PRIMEIRA VEZ
Bárbara Helena
 
 

Boca-negra era castanho, mas tinha o nariz escuro, daí o apelido. Apareceu nos meus seis anos como presente de fada, não lembro de onde veio, se instalou no coração.

Morávamos numa casa de dois andares, numa vila do Catete, com quintal ridículo todo cimentado como as boas casas suburbanas. Pois o danado adorava enfiar o focinho num buraco do final do cimento, perto da parede caiada.

Arminda, nossa empregada, descendente de índios e minha consultora para assuntos animais, dizia que ele estava telefonando para casa - ET phoned home. Eu acreditava porque me convinha, era uma imagem tão poética. Desde que não resolvesse visitar a família e me abandonar...

Durante algum tempo fui feliz com Boca-Negra e as brincadeiras que inventava para nós.

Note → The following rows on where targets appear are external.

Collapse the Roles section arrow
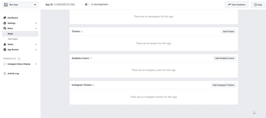The width and height of the screenshot is (266, 118). (36, 28)
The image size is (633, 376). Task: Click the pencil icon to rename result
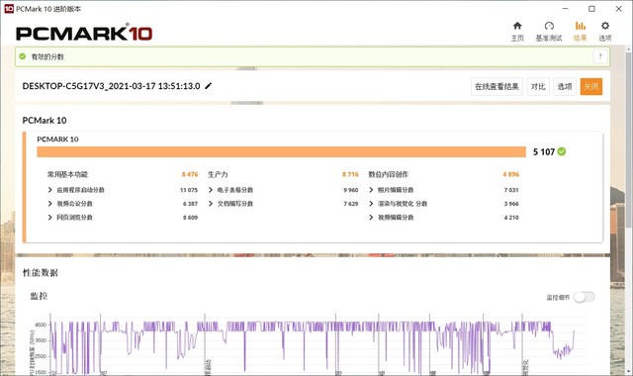[x=209, y=86]
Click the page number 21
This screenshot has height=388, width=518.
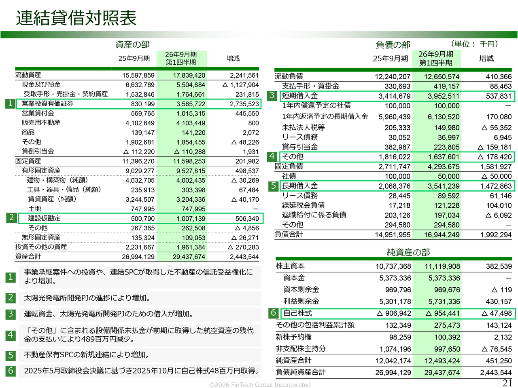[x=507, y=383]
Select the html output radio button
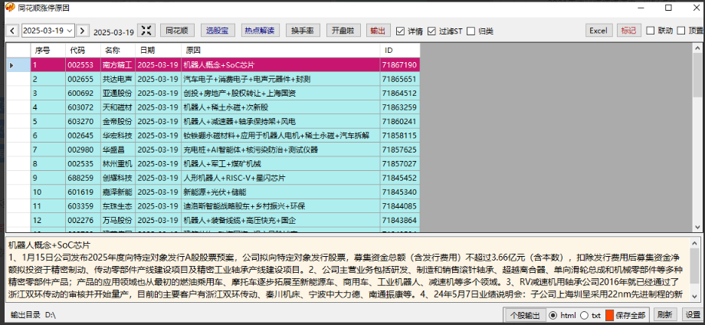 coord(554,315)
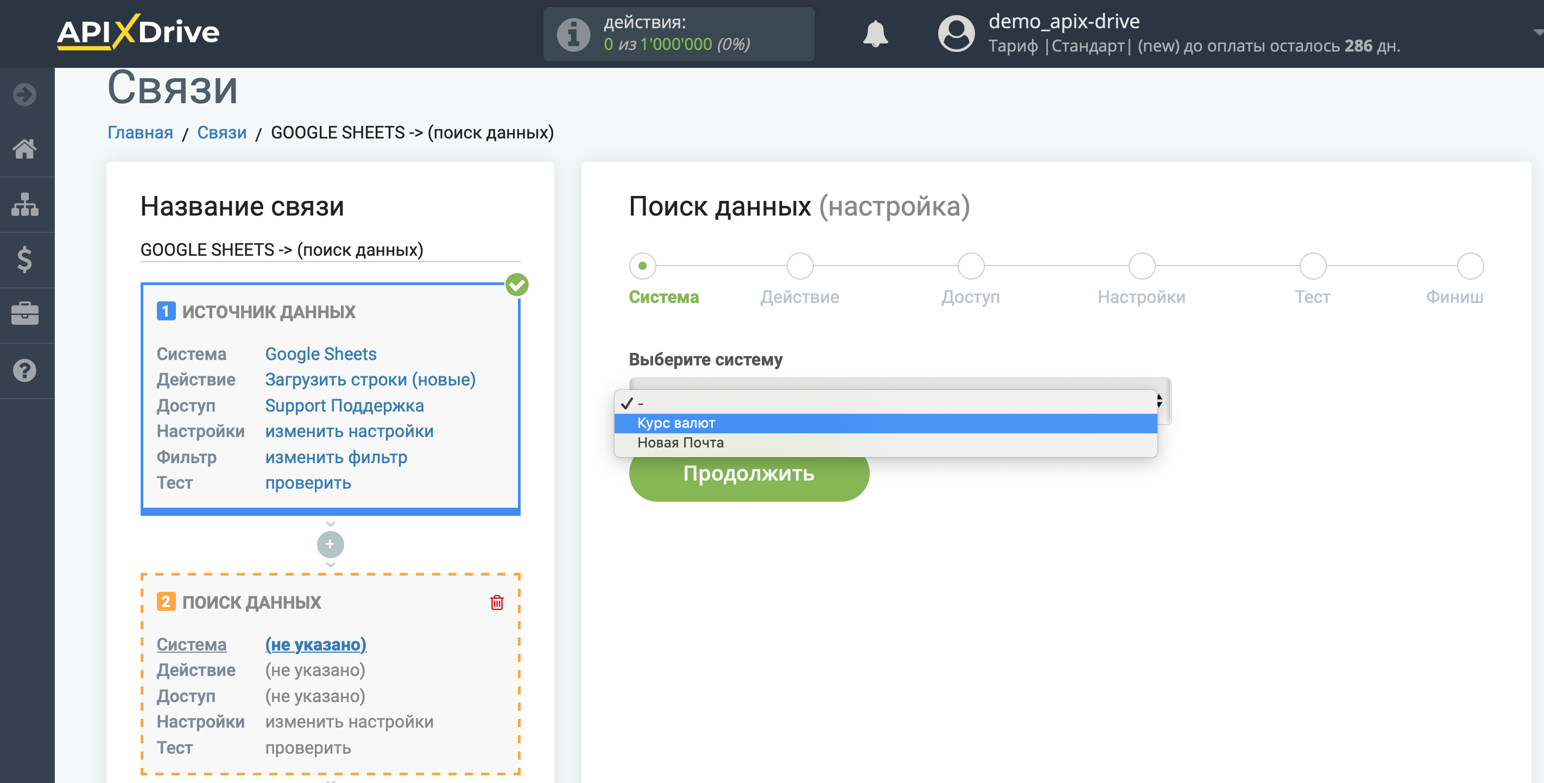Click 'проверить' test link in source block
The image size is (1544, 783).
[308, 483]
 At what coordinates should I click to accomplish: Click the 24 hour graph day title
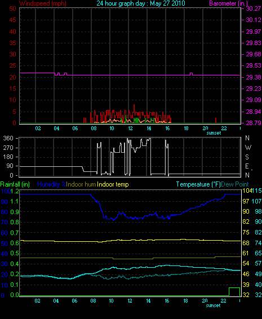(x=141, y=3)
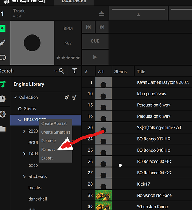Image resolution: width=192 pixels, height=210 pixels.
Task: Toggle the loop icon in left sidebar
Action: (3, 58)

Até que meus pais decidiram passar o verão no Leblon. O cão teve que ficar e nunca me passou pela cabeça que, durante minha ausência, iriam doá-lo para outra pessoa.

Quando voltei para casa no Catete, não estava mais lá. Ficou apenas o buraco no cimento e outro no coração.

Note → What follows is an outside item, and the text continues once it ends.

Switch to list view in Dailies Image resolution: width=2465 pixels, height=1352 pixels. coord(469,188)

A gente perdoa, mas não esquece. Como não esqueci os pintinhos que viraram galos e foram também enviados para uma vida melhor. Era sempre esta a desculpa - estariam mais felizes longe de mim, num paraíso fictício de espaço e verdor, que me esforçava por acreditar existir. Como hoje faço com as pessoas que amo e estão encantadas.

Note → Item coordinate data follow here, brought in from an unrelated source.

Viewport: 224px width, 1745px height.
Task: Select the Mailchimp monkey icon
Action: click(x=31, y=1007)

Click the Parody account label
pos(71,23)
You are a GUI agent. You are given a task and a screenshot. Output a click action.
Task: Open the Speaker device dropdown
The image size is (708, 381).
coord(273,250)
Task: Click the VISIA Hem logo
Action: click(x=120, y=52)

Como acreditei na ressurreição pascal de outro pintinho, esmagado sem querer por mamãe, como sempre procurei me enganar de que em algum lugar todos nós iremos nos encontrar, poeira de estrelas renascidas: meu pai querido, meus cães amados, meus amigos e amores especiais.

No espaço da minha esperança cabe o que decido colocar. E decidi que será assim, lindo, especial, improvável e por isto mesmo assustadoramente real.